This is not a political blog, and I never intended to be a political person. Unfortunately, that is a luxury long gone.
Americans have a decision to make, and it’s a pressing one. We can choose to band together to promote the values intrinsic to making our country worth living in, values such as freedom of speech, equality and the absolute intolerance of hate, bigotry and racism. Or we can perpetuate the troubling events happening in this country. Inaction serves to promote the latter, and silence will only allow hatred to breed.
What happened in Charlottesville, Virginia this month cannot pass by without full condemnation, and we cannot let senseless violence to continue. The President refuses to sincerely condemn those who participated in the white nationalist/neo-nazi rally, so we must condemn it to our fullest extent.
Beyond our ethnicities, cultures, religions/non-religion and skin color, we are the same. We are people born to love, and when people are persecuted unjustly, we should stand up for them.

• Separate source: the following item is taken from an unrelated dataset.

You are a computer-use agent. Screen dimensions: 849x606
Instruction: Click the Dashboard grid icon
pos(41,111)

With that in mind, I’d like to share a few songs that promote love, acceptance and unity, and a few that give strong commentary on bigotry and racism.
7. “Brown Girl”:
This song from Aaradhna speaks to those who have ever felt different or been mistreated because of their skin color. In it, Aaradhna asserts her beauty within and without despite what others have said or assumed about her because of her skin color. Her song is a lovely reminder that beauty comes from who a person is, not what color his or her skin is.
6. “Same Love”:
Now, whether you like this style of music or not, “Same Love” by Macklemore and Ryan Lewis is at the very least a beautiful tribute to the testament of love felt by two human beings. Its prose is simple and message even simpler; love is love.
5. “One Day”:
Matisyahu’s music speaks to the good in us all. Whether you are religious or not, his music is always inspiring. “One Day” calls for courage in the face of hate. Even in days in confusion and darkness, there is a bigger picture to fight for, a better world that could be ours if we persevere.

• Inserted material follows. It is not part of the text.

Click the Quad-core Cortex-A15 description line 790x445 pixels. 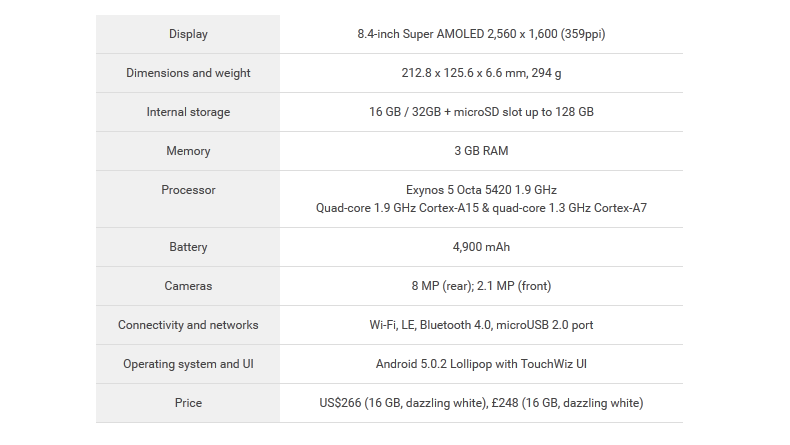tap(481, 208)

4. “The Power of Equality”:
L.A. band Red Hot Chili Peppers have never shied away from controversy or sharing their opinions on everything from politics and injustice to sex and drugs. Their 1991 song “The Power of Equality” follows suit and is not apologetic or ambiguous in its criticism on racial tension and police brutality.
“Whatever happened to humanity?” singer Anthony Kiedis sings in the song’s closing chorus.

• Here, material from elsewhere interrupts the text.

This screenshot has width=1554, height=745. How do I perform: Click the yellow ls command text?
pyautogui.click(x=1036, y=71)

While this song may require some parental supervision, it lends its voice to the plight for social justice.
3. “Call It What It Is”:
Ben Harper and the Innocent Criminals do not mince words in his recent album and song “Call It What It Is” that reflects on police brutality and racism. The song is a chilling reminder that while the United States has made progress, there is still a long journey ahead on the road to equality.
2. “This Land is Your Land”:
I can’t recommend this cover enough. East L.A. band Chicano Batman takes Woody Guthrie’s iconic folk song and gives it a powerful Chicano-soul flare while singer Bardo Martinez weaves in new lyrics in Spanish. The band’s cover not only gives the song a modern twist, they give new purpose to the song originally written in 1940.
“No existe nadie, que puede pararme por el camino de libertad/ no one exists who can stop me from the road to freedom,” sings Martinez.
1. “Man in the Mirror”:
The only way to create change or to promote justice is to first look within. That doesn’t mean to take personal responsibility for everything, but to stand up and create the change we want to see. Using our strengths to work together to stand up for others and ourselves is the only way to preserve our fundamental rights. Leave it to the late Michael Jackson and his powerful song “Man in the Mirror” to remind us that we all have the power to promote goodness in the world.